(Word and element pointing entries)
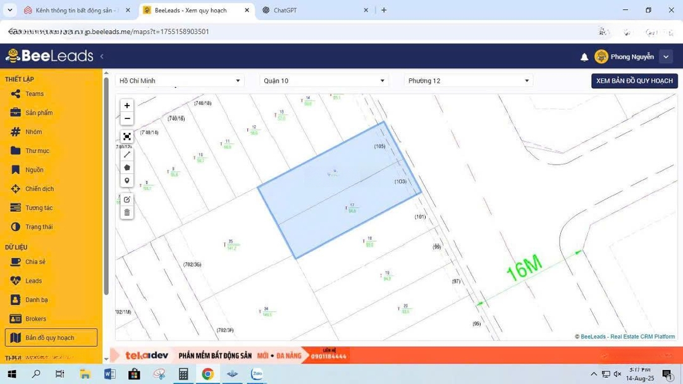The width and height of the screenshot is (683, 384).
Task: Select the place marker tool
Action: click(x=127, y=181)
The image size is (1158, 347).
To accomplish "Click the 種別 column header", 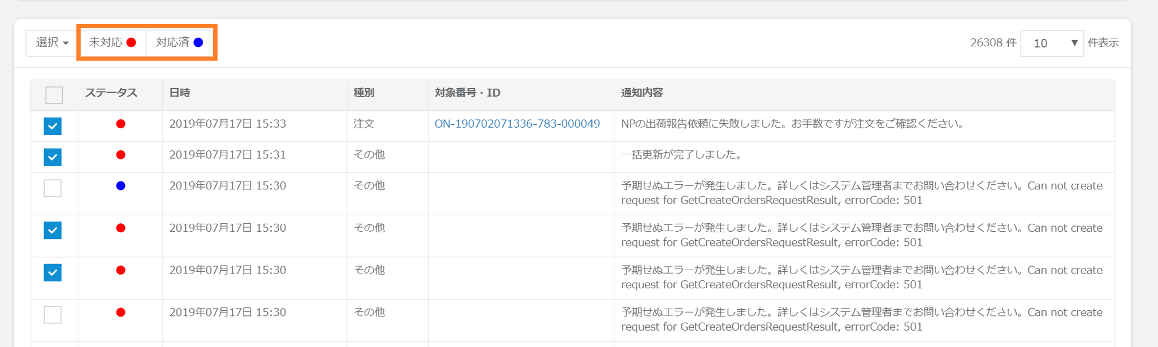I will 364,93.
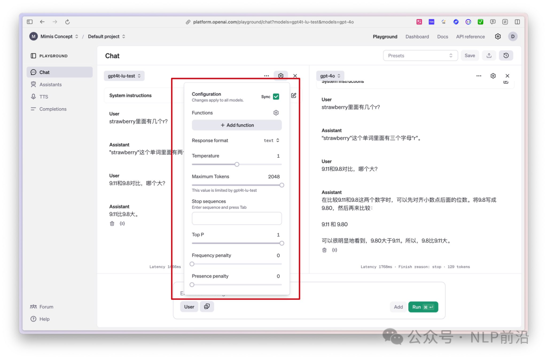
==
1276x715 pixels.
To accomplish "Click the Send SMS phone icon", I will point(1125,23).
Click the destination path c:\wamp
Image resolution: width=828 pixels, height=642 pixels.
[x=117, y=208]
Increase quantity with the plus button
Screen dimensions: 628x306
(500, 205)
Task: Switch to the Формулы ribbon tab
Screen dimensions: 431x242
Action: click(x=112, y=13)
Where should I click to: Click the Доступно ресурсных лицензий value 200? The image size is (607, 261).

What the task asks →
Rescale every line of the data, from the line containing "Increase quantity with the plus button" down to the line containing "Where should I", with both lines included. Multiply each coordinate in the answers by 2.6, round it to a whole number with halves rounded up, and leave everything else unchanged.

Problem solution →
Increase quantity with the plus button
Screen dimensions: 628x306
(1300, 533)
Task: Switch to the Формулы ribbon tab
Screen dimensions: 431x242
Action: click(x=291, y=34)
Where should I click to: Click the Доступно ресурсных лицензий value 200? The image size is (607, 261).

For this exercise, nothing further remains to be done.